Cotton acreage has almost tripled in the last five years in the Texas A&M AgriLife Extension Service District 1, which covers the 22 northernmost counties in the Panhandle.
Dr. Jourdan Bell, AgriLife Extension agronomist in Amarillo, said the cropping picture has definitely changed as producers dealt with declining irrigation capacities, variable weather and lower commodity prices.
In 2013, producers in District 1 planted 300,000 acres of cotton, compared to the 850,000 acres planted in 2018, Bell said. Of that 550,000-acre increase, 350,000 acres have been north of Amarillo.
In 2013, less than a third of the cotton acres were irrigated, but in 2018 about half of the acres were planted under irrigation.
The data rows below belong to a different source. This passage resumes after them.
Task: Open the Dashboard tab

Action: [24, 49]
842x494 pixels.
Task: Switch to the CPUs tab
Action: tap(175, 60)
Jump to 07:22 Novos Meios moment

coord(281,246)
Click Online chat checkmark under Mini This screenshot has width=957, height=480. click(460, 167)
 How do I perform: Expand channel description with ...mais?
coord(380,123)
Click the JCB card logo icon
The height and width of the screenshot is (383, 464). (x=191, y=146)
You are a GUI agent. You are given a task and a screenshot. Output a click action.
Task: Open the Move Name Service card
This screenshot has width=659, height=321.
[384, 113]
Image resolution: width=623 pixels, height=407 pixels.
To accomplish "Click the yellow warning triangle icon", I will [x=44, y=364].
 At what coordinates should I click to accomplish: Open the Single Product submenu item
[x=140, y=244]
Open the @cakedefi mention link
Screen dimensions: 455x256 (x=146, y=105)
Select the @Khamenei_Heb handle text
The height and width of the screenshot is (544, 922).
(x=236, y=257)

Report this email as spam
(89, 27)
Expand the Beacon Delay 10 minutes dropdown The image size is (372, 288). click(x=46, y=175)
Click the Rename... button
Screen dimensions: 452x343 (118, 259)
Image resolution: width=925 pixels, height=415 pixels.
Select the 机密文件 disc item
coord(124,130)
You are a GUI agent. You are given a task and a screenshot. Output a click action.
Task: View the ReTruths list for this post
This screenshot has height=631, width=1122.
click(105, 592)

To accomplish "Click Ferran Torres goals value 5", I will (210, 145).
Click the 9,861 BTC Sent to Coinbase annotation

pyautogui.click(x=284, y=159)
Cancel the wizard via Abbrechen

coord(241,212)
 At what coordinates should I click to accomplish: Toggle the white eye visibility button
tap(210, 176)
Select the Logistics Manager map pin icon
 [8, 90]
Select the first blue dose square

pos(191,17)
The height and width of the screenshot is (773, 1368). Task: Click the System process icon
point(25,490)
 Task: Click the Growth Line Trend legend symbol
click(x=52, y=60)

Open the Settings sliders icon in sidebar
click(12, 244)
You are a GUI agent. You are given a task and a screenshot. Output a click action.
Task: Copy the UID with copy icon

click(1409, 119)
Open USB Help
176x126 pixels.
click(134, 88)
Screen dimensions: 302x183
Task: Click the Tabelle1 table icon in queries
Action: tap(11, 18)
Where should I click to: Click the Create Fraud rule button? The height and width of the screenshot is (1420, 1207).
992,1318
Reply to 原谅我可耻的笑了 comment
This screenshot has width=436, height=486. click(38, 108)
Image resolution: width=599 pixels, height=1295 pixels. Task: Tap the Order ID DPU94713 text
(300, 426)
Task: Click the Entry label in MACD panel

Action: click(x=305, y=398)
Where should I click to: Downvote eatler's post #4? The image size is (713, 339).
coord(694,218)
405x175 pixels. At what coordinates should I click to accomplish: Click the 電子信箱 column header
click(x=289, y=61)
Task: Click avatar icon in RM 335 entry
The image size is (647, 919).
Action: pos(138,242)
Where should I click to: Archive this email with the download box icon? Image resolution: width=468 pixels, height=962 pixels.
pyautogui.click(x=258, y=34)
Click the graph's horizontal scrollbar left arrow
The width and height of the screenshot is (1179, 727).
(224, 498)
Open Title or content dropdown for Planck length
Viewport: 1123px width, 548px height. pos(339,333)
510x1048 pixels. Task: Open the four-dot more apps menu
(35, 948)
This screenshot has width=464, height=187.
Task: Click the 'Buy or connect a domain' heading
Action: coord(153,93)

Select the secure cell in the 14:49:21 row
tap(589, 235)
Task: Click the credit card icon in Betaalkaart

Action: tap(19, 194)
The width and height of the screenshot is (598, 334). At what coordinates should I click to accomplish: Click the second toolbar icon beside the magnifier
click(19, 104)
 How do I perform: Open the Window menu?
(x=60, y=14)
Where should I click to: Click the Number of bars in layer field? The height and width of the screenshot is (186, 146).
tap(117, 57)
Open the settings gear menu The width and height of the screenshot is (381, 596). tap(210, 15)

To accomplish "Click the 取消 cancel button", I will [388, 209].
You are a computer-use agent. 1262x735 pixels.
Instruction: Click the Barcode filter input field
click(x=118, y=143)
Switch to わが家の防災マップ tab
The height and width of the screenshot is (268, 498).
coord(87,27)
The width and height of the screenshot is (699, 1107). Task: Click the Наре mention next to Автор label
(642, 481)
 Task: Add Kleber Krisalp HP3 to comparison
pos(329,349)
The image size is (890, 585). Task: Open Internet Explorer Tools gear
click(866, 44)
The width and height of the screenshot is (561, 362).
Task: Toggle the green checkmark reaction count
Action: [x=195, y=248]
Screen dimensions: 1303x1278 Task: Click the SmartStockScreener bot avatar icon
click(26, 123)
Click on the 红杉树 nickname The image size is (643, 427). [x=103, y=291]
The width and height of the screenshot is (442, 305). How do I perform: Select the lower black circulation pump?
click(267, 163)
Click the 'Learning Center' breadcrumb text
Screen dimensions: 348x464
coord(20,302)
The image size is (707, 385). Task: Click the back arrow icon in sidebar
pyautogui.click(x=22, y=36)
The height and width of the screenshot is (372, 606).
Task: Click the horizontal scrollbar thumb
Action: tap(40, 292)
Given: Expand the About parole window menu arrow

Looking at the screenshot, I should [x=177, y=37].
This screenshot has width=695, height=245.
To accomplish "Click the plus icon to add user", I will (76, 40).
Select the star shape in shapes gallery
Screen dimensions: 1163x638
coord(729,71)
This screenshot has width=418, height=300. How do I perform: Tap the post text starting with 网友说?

Cotton in this region is estimated to require 12-15 inches of total water to produce two bales per acre, so only about 8 inches of irrigation are required in most years when soil moisture and in-season precipitation are average.
At current commodity prices, however, the decision to plant cotton can be based more on economics. A producer can use the same amount of water typically used by a corn crop and produce four bales of cotton per acre, and thus yield a greater net profit per inch of water.
“Based on 2019 price and cost projections from Texas Panhandle AgriLife Extension budgets, $4.15 per bushel corn will net around $300 per acre, while $0.68 per pound cotton will net almost $600 per acre, meaning cotton can be a very attractive crop to area producers,” Jones said.
Both Jones and Bell feel the combination of several factors – declining irrigation capacities providing producers an opportunity to maintain the profitability of low-water acreage, investments made in cotton equipment and increased ginning capacity – suggest a regional commitment to cotton acreage.